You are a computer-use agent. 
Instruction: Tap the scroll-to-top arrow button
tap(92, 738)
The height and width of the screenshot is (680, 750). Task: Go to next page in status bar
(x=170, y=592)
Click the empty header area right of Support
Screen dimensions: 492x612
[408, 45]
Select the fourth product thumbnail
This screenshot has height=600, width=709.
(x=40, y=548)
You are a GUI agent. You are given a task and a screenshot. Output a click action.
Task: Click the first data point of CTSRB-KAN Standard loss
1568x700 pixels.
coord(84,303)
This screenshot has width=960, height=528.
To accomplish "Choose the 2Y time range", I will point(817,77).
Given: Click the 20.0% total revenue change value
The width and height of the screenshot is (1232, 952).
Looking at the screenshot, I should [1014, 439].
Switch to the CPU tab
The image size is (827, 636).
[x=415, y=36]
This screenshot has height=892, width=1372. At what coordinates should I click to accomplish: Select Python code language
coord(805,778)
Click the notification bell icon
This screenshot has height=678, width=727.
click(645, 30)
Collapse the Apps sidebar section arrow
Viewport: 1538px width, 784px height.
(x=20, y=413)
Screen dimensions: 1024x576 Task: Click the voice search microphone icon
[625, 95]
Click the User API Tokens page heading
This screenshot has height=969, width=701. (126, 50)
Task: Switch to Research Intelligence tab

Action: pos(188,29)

____

▸ **Your task**
Please transcribe the listing above word for word, covering every line from start to finish.

▸ **Task answer**
You are a computer-use agent. 
Instruction: Tap the scroll-to-top arrow button
tap(92, 738)
The height and width of the screenshot is (680, 750). Task: Go to next page in status bar
(x=170, y=592)
Click the empty header area right of Support
Screen dimensions: 492x612
[408, 45]
Select the fourth product thumbnail
This screenshot has height=600, width=709.
(x=40, y=548)
You are a GUI agent. You are given a task and a screenshot. Output a click action.
Task: Click the first data point of CTSRB-KAN Standard loss
1568x700 pixels.
coord(84,303)
This screenshot has width=960, height=528.
To accomplish "Choose the 2Y time range", I will point(817,77).
Given: Click the 20.0% total revenue change value
The width and height of the screenshot is (1232, 952).
Looking at the screenshot, I should [1014, 439].
Switch to the CPU tab
The image size is (827, 636).
[x=415, y=36]
This screenshot has height=892, width=1372. At what coordinates should I click to accomplish: Select Python code language
coord(805,778)
Click the notification bell icon
This screenshot has height=678, width=727.
click(645, 30)
Collapse the Apps sidebar section arrow
Viewport: 1538px width, 784px height.
(x=20, y=413)
Screen dimensions: 1024x576 Task: Click the voice search microphone icon
[625, 95]
Click the User API Tokens page heading
This screenshot has height=969, width=701. (126, 50)
Task: Switch to Research Intelligence tab

Action: pos(188,29)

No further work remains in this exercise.